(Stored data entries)
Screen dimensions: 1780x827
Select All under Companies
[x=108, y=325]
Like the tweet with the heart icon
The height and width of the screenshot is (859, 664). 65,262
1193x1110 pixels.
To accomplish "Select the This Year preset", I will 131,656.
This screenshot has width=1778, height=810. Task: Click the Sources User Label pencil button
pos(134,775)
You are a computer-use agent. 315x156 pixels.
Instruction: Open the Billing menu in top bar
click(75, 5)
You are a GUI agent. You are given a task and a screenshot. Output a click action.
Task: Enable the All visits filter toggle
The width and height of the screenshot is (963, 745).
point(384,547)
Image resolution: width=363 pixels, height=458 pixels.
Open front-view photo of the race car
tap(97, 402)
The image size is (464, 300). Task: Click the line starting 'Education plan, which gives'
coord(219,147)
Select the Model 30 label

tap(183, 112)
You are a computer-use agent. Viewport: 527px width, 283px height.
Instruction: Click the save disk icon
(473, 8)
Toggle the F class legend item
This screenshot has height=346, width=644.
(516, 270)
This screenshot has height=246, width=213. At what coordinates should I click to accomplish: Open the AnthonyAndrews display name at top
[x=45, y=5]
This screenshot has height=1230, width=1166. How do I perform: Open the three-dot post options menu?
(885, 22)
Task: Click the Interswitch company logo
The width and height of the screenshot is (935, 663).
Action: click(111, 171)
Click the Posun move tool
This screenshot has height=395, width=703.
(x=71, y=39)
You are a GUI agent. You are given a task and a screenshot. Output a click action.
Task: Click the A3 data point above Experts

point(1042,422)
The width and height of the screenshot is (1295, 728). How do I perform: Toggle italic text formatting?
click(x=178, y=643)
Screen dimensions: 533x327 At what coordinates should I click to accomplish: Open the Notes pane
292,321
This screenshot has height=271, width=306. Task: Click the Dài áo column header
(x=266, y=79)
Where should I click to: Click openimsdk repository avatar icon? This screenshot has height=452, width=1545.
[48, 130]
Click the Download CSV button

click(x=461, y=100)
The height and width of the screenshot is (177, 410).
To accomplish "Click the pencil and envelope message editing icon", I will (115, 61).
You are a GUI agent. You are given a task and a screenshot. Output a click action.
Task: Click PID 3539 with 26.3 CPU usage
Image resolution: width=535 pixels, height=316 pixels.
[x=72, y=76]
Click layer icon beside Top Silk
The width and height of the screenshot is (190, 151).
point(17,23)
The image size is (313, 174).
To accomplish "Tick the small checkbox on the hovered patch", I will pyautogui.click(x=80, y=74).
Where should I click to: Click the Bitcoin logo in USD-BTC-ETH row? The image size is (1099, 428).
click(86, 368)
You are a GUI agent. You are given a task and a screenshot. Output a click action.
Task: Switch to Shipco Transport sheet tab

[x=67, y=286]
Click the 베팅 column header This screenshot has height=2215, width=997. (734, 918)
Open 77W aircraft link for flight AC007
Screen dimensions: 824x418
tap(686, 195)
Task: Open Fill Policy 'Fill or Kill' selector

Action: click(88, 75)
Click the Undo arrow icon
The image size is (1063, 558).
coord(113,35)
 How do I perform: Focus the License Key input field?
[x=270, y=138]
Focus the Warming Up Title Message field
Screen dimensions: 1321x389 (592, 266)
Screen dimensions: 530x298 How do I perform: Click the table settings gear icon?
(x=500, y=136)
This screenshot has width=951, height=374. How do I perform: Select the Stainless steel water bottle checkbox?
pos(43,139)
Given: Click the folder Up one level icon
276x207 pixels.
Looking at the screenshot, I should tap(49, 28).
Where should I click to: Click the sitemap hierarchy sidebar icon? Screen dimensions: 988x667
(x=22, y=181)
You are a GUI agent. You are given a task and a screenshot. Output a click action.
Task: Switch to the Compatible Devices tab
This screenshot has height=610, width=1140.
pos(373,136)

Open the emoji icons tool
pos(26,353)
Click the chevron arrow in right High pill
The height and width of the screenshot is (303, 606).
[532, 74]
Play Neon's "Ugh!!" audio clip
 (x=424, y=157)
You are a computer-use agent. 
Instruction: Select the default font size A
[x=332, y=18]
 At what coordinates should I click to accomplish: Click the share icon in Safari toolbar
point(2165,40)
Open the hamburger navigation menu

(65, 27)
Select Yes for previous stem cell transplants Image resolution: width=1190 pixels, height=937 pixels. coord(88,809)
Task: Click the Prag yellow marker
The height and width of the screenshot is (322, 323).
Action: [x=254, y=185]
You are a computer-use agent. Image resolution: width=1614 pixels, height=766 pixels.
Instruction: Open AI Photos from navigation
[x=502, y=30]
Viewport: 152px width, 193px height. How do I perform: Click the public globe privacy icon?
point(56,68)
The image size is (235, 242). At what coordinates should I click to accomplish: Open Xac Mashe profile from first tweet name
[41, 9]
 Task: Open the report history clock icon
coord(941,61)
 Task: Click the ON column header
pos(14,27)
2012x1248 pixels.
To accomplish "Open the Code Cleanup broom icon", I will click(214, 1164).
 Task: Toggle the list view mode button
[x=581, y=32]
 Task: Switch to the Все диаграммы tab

◆ **What to work on**: Format every line of the items above as a JSON array of strings, one string per line, with blank lines omitted.

◆ **Result of this task**:
[
  "Screen dimensions: 1780x827",
  "Select All under Companies",
  "[x=108, y=325]",
  "Like the tweet with the heart icon",
  "The height and width of the screenshot is (859, 664). 65,262",
  "1193x1110 pixels.",
  "To accomplish \"Select the This Year preset\", I will 131,656.",
  "This screenshot has width=1778, height=810. Task: Click the Sources User Label pencil button",
  "pos(134,775)",
  "You are a computer-use agent. 315x156 pixels.",
  "Instruction: Open the Billing menu in top bar",
  "click(75, 5)",
  "You are a GUI agent. You are given a task and a screenshot. Output a click action.",
  "Task: Enable the All visits filter toggle",
  "The width and height of the screenshot is (963, 745).",
  "point(384,547)",
  "Image resolution: width=363 pixels, height=458 pixels.",
  "Open front-view photo of the race car",
  "tap(97, 402)",
  "The image size is (464, 300). Task: Click the line starting 'Education plan, which gives'",
  "coord(219,147)",
  "Select the Model 30 label",
  "tap(183, 112)",
  "You are a computer-use agent. Viewport: 527px width, 283px height.",
  "Instruction: Click the save disk icon",
  "(473, 8)",
  "Toggle the F class legend item",
  "This screenshot has height=346, width=644.",
  "(516, 270)",
  "This screenshot has height=246, width=213. At what coordinates should I click to accomplish: Open the AnthonyAndrews display name at top",
  "[x=45, y=5]",
  "This screenshot has height=1230, width=1166. How do I perform: Open the three-dot post options menu?",
  "(885, 22)",
  "Task: Click the Interswitch company logo",
  "The width and height of the screenshot is (935, 663).",
  "Action: click(111, 171)",
  "Click the Posun move tool",
  "This screenshot has height=395, width=703.",
  "(x=71, y=39)",
  "You are a GUI agent. You are given a task and a screenshot. Output a click action.",
  "Task: Click the A3 data point above Experts",
  "point(1042,422)",
  "The width and height of the screenshot is (1295, 728). How do I perform: Toggle italic text formatting?",
  "click(x=178, y=643)",
  "Screen dimensions: 533x327 At what coordinates should I click to accomplish: Open the Notes pane",
  "292,321",
  "This screenshot has height=271, width=306. Task: Click the Dài áo column header",
  "(x=266, y=79)",
  "Where should I click to: Click openimsdk repository avatar icon? This screenshot has height=452, width=1545.",
  "[48, 130]",
  "Click the Download CSV button",
  "click(x=461, y=100)",
  "The height and width of the screenshot is (177, 410).",
  "To accomplish \"Click the pencil and envelope message editing icon\", I will (115, 61).",
  "You are a GUI agent. You are given a task and a screenshot. Output a click action.",
  "Task: Click PID 3539 with 26.3 CPU usage",
  "Image resolution: width=535 pixels, height=316 pixels.",
  "[x=72, y=76]",
  "Click layer icon beside Top Silk",
  "The width and height of the screenshot is (190, 151).",
  "point(17,23)",
  "The image size is (313, 174).",
  "To accomplish \"Tick the small checkbox on the hovered patch\", I will pyautogui.click(x=80, y=74).",
  "Where should I click to: Click the Bitcoin logo in USD-BTC-ETH row? The image size is (1099, 428).",
  "click(86, 368)",
  "You are a GUI agent. You are given a task and a screenshot. Output a click action.",
  "Task: Switch to Shipco Transport sheet tab",
  "[x=67, y=286]",
  "Click the 베팅 column header This screenshot has height=2215, width=997. (734, 918)",
  "Open 77W aircraft link for flight AC007",
  "Screen dimensions: 824x418",
  "tap(686, 195)",
  "Task: Open Fill Policy 'Fill or Kill' selector",
  "Action: click(88, 75)",
  "Click the Undo arrow icon",
  "The image size is (1063, 558).",
  "coord(113,35)",
  " How do I perform: Focus the License Key input field?",
  "[x=270, y=138]",
  "Focus the Warming Up Title Message field",
  "Screen dimensions: 1321x389 (592, 266)",
  "Screen dimensions: 530x298 How do I perform: Click the table settings gear icon?",
  "(x=500, y=136)",
  "This screenshot has width=951, height=374. How do I perform: Select the Stainless steel water bottle checkbox?",
  "pos(43,139)",
  "Given: Click the folder Up one level icon",
  "276x207 pixels.",
  "Looking at the screenshot, I should tap(49, 28).",
  "Where should I click to: Click the sitemap hierarchy sidebar icon? Screen dimensions: 988x667",
  "(x=22, y=181)",
  "You are a GUI agent. You are given a task and a screenshot. Output a click action.",
  "Task: Switch to the Compatible Devices tab",
  "This screenshot has height=610, width=1140.",
  "pos(373,136)",
  "Open the emoji icons tool",
  "pos(26,353)",
  "Click the chevron arrow in right High pill",
  "The height and width of the screenshot is (303, 606).",
  "[532, 74]",
  "Play Neon's \"Ugh!!\" audio clip",
  " (x=424, y=157)",
  "You are a computer-use agent. ",
  "Instruction: Select the default font size A",
  "[x=332, y=18]",
  " At what coordinates should I click to accomplish: Click the share icon in Safari toolbar",
  "point(2165,40)",
  "Open the hamburger navigation menu",
  "(65, 27)",
  "Select Yes for previous stem cell transplants Image resolution: width=1190 pixels, height=937 pixels. coord(88,809)",
  "Task: Click the Prag yellow marker",
  "The height and width of the screenshot is (322, 323).",
  "Action: [x=254, y=185]",
  "You are a computer-use agent. Image resolution: width=1614 pixels, height=766 pixels.",
  "Instruction: Open AI Photos from navigation",
  "[x=502, y=30]",
  "Viewport: 152px width, 193px height. How do I perform: Click the public globe privacy icon?",
  "point(56,68)",
  "The image size is (235, 242). At what coordinates should I click to accomplish: Open Xac Mashe profile from first tweet name",
  "[41, 9]",
  " Task: Open the report history clock icon",
  "coord(941,61)",
  " Task: Click the ON column header",
  "pos(14,27)",
  "2012x1248 pixels.",
  "To accomplish \"Open the Code Cleanup broom icon\", I will click(214, 1164).",
  " Task: Toggle the list view mode button",
  "[x=581, y=32]",
  " Task: Switch to the Все диаграммы tab"
]